Après l'adoption d'un amendement déposé par Mme
SQUARCIALUPI afin de mentionner la création récente d'une force
multinationale d'infanterie légère entre l'Italie, la
Slovénie et la Hongrie et à laquelle se joindra la Roumanie,
l'Assemblée a adopté à l'unanimité le projet de
directive n° 104 ainsi amendé sur l'Initiative
Centre-Européenne.
• S'agissant du débat sur le rapport de M. WOLTJER, qui a
souligné le phénomène de multiplication depuis la fin de
la guerre froide des organisations de sécurité en Europe, dont
les démarcations de compétence peuvent parfois paraître
floues, les travaux de la commission pour les relations parlementaires et
publiques ont avant tout été conduits afin de contribuer à
clarifier les termes mêmes des interrogations sur l'éventuelle
dimension parlementaire de la coopération.
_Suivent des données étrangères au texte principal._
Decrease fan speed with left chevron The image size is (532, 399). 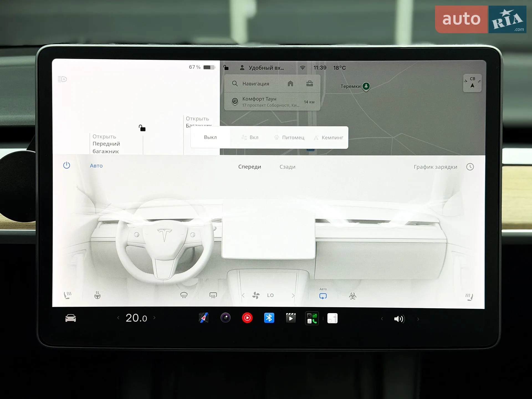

Dans ce but, M. WOLTJER
a suggéré diverses voies de renforcement de l'influence
parlementaire et Mme SQUARCIALUPI s'est exprimée afin de soutenir plus
spécialement la proposition du rapporteur visant à établir
le principe d'une rencontre annuelle entre les parlementaire appartenant aux
différentes organisations européennes " ...
si proches
mais qui s'ignorent trop souvent
. " Enfin, elle a salué
l'apport personnel de M. WOLTJER dans ses fonctions de Président de la
commission pour les relations parlementaires et publiques au moment où
il va quitter l'Assemblée de l'UEO pour se consacrer exclusivement au
Parlement européen.
L'Assemblée a adopté à l'unanimité le projet de
résolution n° 100, puis le projet de directive n° 105 sur
la dimension parlementaire des politiques de sécurité.
* * *
Enfin, en concluant la session, M. de PUIG, Président de l'Assemblée de l'UEO, a averti l'Organisation qu'elle se devait d'être prête à agir si la situation au Kosovo continuait à se détériorer : l'Europe ne pouvant se permettre de laisser se préparer " une nouvelle Bosnie " sans intervenir mais il reste essentiel que les Européens manifestent une volonté politique commune en ce sens.